La forme du cabaret libère de la contrainte d’une trame narrative ou de l’exigence de souligner une construction explicite du propos ; le divertissement est ici premier. Néanmoins, sans que l’on saisisse bien les ressorts de cette dramaturgie qui séduit, fait passer de l’extase à la mélancolie puis ramène encore à la joie, les prises de parole critiques trouvent leur place sans transformer le podium en tribune politique. Ainsi, l’hymne français retentit comme un appel sanglant à la Révolution, des élections présidentielles sont organisées, avec la garantie que le scrutin sera absolument fiable, ou un extrait de l’œuvre de Yunior Garcia Aguilera, Jacuzzi, vient désigner de manière acerbe la réalité cubaine d’aujourd’hui… Tous les matériaux rassemblés, après un an de travail de la compagnie qui s’est une nouvelle fois soustraite aux rythmes imposés par l’institution et les structures professionnelles, se mêlent avec beaucoup de virtuosité dans un montage qui tait ses sources – historiques, dramatiques, poétiques, musicales… – et leur donne ainsi de nouvelles couleurs. Toutes les strates de cultures sont mêlées – jusqu’aux smileys et hashtags (#superkitsch #yosoymalo) qui saturent l’univers visuel du spectacle –, sans hiérarchie, avec une amplitude qui rend bien compte de tout ce dont sont faites nos vies.
Il y a de l’audace dans le caractère ultra-référentiel de ce théâtre, qui s’adresse avant tout à ceux dont il s’inspire, les Cubains – qui ne cessent d’entrer en communication, « en connexion » comme ils disent, de se sentir en phase à tous les instants.
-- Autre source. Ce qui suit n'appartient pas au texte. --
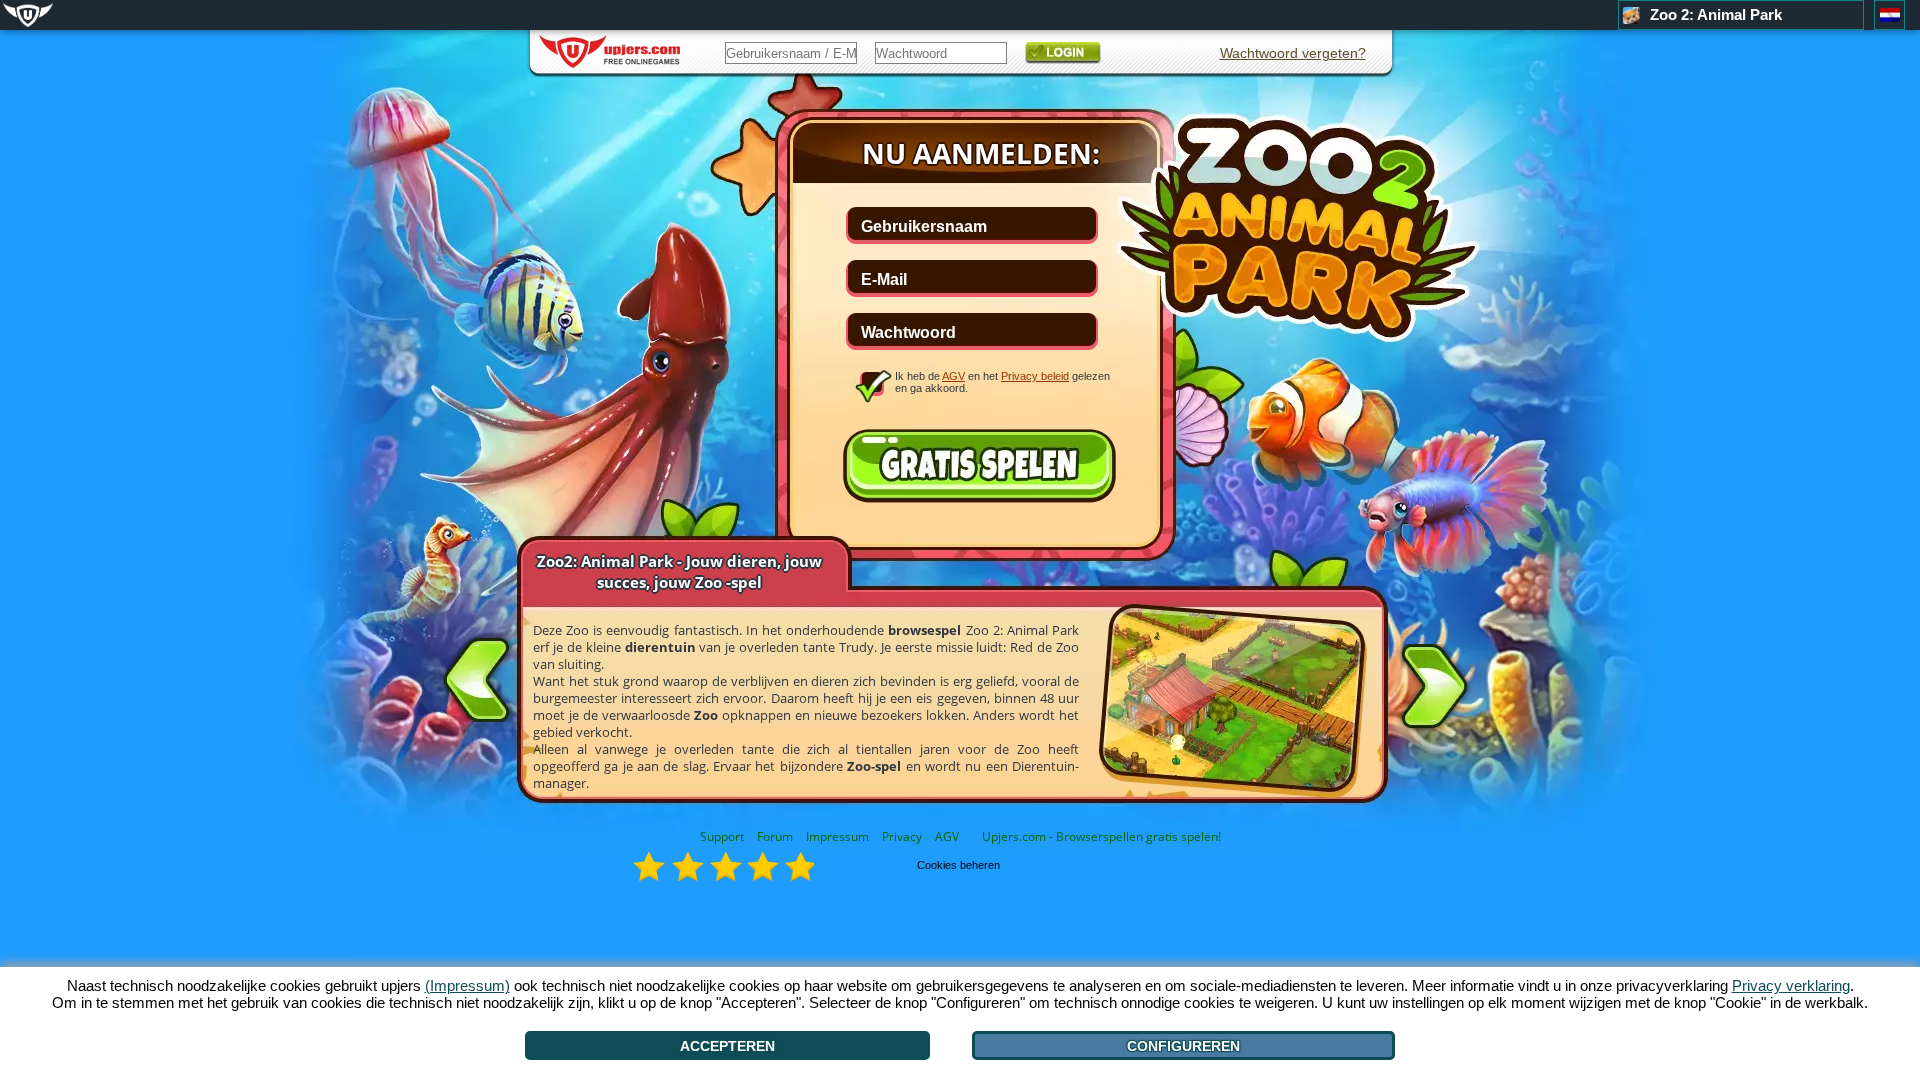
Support (722, 836)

Ces références qui parfois frustrent le spectateur étranger permettant au spectacle de s’étendre bien au-delà de la scène, déjà poreuse dans ses limites. Les spectateurs ne cessent d’accompagner les artistes de leurs applaudissements, ils chantent avec eux les airs appris dans leur jeunesse jusqu’à l’abrutissement, ils dansent le reggaeton, la rumba et la salsa quand on les y invite, partagent leur bière quand ils voient poindre l’essoufflement, et ne cessent de communiquer avec la scène par leurs rires ou leurs répliques. L’interaction est profonde, authentique, et donne l’impression d’un courant qui passe, presque palpable.
Néanmoins, cette circulation d’affect n’est pas uniquement l’effet d’un pur divertissement, d’une simple complaisance, comme on en voit sous une forme mineure sur d’autres scènes cubaines – et c’est là la plus grande qualité de ce spectacle. Si l’enthousiasme est tel, c’est qu’il est nourri de piques et de pointes qui laissent entrevoir des satires féroces sous une apparence acidulée. Si le doute ne trouve pas sa place quant au caractère critique du propos construit en creux, l’ambigüité, en revanche, est entière. Pedro Franco et sa troupe acceptent la complexité d’une réalité qui échappe à toute forme de réduction, l’irrésolu, l’indécidable qui caractérisent Cuba aujourd’hui.
Une telle intelligence dans l’exercice mené laisserait presque croire – idée incongrue s’il en est – qu’en temps de « crisis » (mot substitué au traditionnel « cheeeeese » qui permet de faire sourire tout le monde sur une photo), le théâtre atteint des sommets qui lui restent inaccessible d’ordinaire… “Donde si pequeña es la patria, grande se sueña” finissent par répéter les artistes. La conclusion qu’il faut que la patrie soit petite pour la rêver en grand est problématique, mais elle est pleinement démontré par ce théâtre, dont le double défi, à la hauteur de l’exigence qu’il s’impose, sera de circuler hors des frontières du pays et de se renouveler pour garder toute sa vigueur.
F.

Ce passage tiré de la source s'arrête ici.